→ **Exercise 1**:
Turn the entries below, starting with the line that contains "Image resolution: width=1292" and going on through the line that contains "point(1186,52)", into a JSON list of strings with one string per line. Leave out blank lines.

→ **Text extract**:
○ ○ ○ ○
# Pan Make-Up



## AnestheticX (Jun 20, 2011)

This is a make-up I created from start to finish of the mythological creature pan. It is not a store bought piece. I created it, sculpted it, molded it, ran it, painted and applied it :jol:










Hope you like!

You can find more of my stuff here http://www.wix.com/kristamontgomery/artistry


----------



## remylass (Sep 18, 2008)

Wow. You do really nice work. What kind of clay do you use for the sculpt? Is it the face all one piece or several?


----------



## AnestheticX (Jun 20, 2011)

Thank you! I used Chavant clay on the actress's lifecast. The prosthetic was a one piece prosthetic


----------



## Rahnefan (May 1, 2009)

That is great!


----------



## kprimm (Mar 14, 2009)

Awesome! movie quality work there. Bravo!


----------



## Spooky1 (Aug 25, 2008)

Beautiful work. Are we going to see you on Face Off some day.
○ ○ ○ ○
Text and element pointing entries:
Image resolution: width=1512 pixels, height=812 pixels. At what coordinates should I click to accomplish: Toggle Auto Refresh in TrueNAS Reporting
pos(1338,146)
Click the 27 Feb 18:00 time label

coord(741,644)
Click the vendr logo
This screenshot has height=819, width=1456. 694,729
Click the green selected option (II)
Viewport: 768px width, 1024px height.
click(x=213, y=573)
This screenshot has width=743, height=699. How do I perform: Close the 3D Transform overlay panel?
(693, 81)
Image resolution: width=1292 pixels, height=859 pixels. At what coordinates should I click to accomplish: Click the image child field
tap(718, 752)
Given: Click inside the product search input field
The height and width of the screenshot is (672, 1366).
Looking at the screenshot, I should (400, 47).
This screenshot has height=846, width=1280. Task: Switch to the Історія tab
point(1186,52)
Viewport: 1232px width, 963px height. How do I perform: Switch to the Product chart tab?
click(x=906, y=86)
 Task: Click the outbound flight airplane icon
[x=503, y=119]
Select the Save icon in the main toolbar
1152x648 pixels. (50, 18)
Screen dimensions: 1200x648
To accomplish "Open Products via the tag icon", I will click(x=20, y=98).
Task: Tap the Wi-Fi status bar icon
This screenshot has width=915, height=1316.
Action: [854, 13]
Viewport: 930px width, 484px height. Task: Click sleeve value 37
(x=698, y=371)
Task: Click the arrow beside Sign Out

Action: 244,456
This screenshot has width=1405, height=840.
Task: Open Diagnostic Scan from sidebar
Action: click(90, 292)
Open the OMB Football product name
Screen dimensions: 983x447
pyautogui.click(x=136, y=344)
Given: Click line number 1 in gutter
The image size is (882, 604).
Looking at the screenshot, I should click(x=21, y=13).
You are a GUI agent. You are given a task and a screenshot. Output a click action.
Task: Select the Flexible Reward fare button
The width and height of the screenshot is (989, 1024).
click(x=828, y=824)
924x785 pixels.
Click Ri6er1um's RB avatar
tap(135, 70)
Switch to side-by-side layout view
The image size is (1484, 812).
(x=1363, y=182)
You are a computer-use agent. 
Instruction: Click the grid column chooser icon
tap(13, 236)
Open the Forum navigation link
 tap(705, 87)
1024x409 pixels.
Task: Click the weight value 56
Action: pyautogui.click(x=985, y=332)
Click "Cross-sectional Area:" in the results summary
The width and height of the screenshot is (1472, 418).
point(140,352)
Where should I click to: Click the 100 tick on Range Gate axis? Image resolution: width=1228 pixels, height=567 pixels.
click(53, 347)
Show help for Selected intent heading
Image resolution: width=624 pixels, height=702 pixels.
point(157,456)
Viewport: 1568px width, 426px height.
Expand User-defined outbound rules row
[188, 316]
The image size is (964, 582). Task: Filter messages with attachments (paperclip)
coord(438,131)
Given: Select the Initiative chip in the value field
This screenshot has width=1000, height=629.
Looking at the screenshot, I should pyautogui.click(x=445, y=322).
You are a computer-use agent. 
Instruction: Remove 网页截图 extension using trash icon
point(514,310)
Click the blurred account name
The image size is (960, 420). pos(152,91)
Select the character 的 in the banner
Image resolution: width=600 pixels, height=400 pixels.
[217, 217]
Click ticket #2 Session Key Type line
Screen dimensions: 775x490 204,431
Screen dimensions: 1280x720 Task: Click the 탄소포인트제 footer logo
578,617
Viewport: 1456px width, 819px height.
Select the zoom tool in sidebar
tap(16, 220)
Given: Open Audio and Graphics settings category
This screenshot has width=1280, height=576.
○ ○ ○ ○
→ **Exercise 2**:
Name every distinct user who posted in the Pan make-up thread.

→ **Problem solution 1**:
[
  "Image resolution: width=1292 pixels, height=859 pixels. At what coordinates should I click to accomplish: Click the image child field",
  "tap(718, 752)",
  "Given: Click inside the product search input field",
  "The height and width of the screenshot is (672, 1366).",
  "Looking at the screenshot, I should (400, 47).",
  "This screenshot has height=846, width=1280. Task: Switch to the Історія tab",
  "point(1186,52)"
]

→ **Problem solution 2**:
AnestheticX, remylass, Rahnefan, kprimm, Spooky1